*** Begin section ***

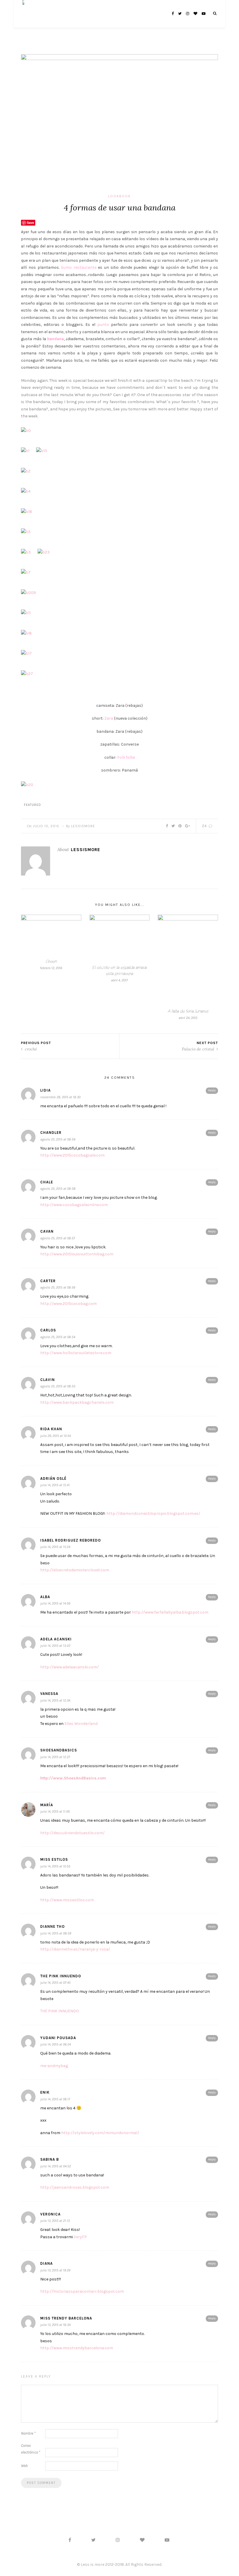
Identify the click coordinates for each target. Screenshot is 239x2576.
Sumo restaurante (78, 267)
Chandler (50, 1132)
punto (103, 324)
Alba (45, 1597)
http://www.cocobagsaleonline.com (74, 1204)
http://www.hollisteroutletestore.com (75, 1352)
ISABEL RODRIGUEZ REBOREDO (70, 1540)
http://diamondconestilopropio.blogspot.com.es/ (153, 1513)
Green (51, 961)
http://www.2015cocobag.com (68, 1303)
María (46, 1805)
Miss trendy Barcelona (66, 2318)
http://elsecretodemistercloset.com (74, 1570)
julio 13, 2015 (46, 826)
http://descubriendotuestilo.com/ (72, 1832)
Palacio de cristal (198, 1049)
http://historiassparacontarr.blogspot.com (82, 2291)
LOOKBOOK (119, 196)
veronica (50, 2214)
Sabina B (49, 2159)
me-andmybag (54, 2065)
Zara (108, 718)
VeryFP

*** End section ***
*** Begin section ***

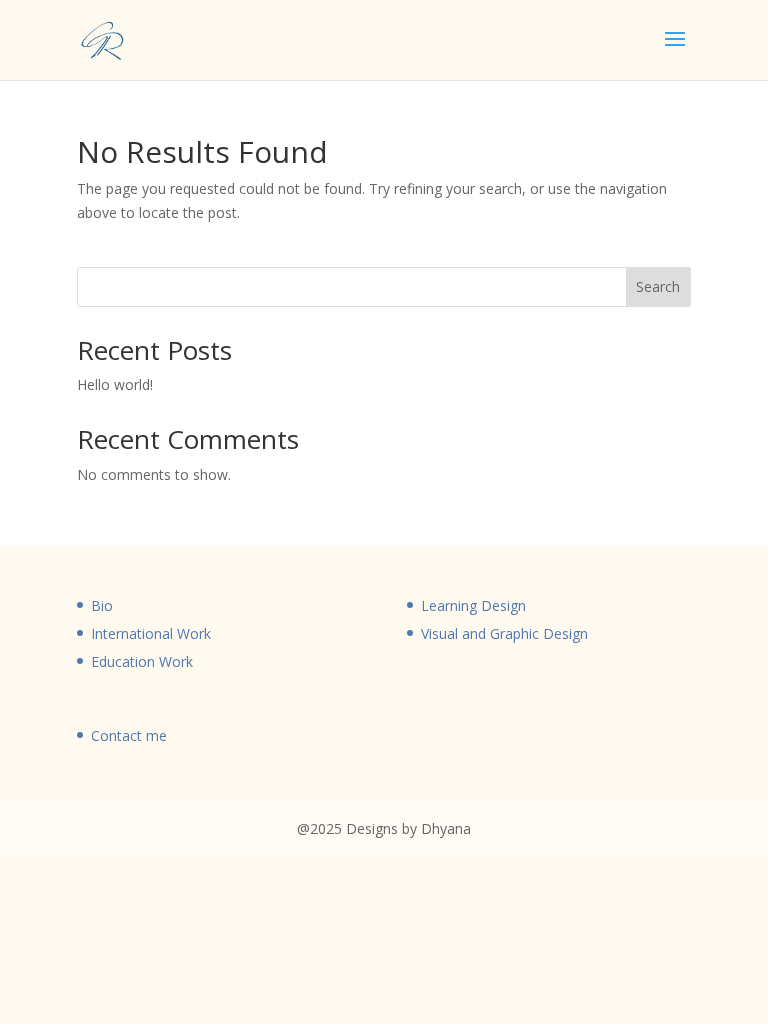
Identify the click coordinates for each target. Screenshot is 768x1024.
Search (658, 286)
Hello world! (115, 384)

*** End section ***

PROBLEM DESCRIPTION:
Within the listing above, give again exactly every line from the line with "Screenshot is 239x2576." through the line with "LOOKBOOK (119, 196)", both included, and no other line.

RESULT OF THE EXERCISE:
Identify the click coordinates for each target. Screenshot is 239x2576.
Sumo restaurante (78, 267)
Chandler (50, 1132)
punto (103, 324)
Alba (45, 1597)
http://www.cocobagsaleonline.com (74, 1204)
http://www.hollisteroutletestore.com (75, 1352)
ISABEL RODRIGUEZ REBOREDO (70, 1540)
http://diamondconestilopropio.blogspot.com.es/ (153, 1513)
Green (51, 961)
http://www.2015cocobag.com (68, 1303)
María (46, 1805)
Miss trendy Barcelona (66, 2318)
http://elsecretodemistercloset.com (74, 1570)
julio 13, 2015 (46, 826)
http://descubriendotuestilo.com/ (72, 1832)
Palacio de cristal (198, 1049)
http://historiassparacontarr.blogspot.com (82, 2291)
LOOKBOOK (119, 196)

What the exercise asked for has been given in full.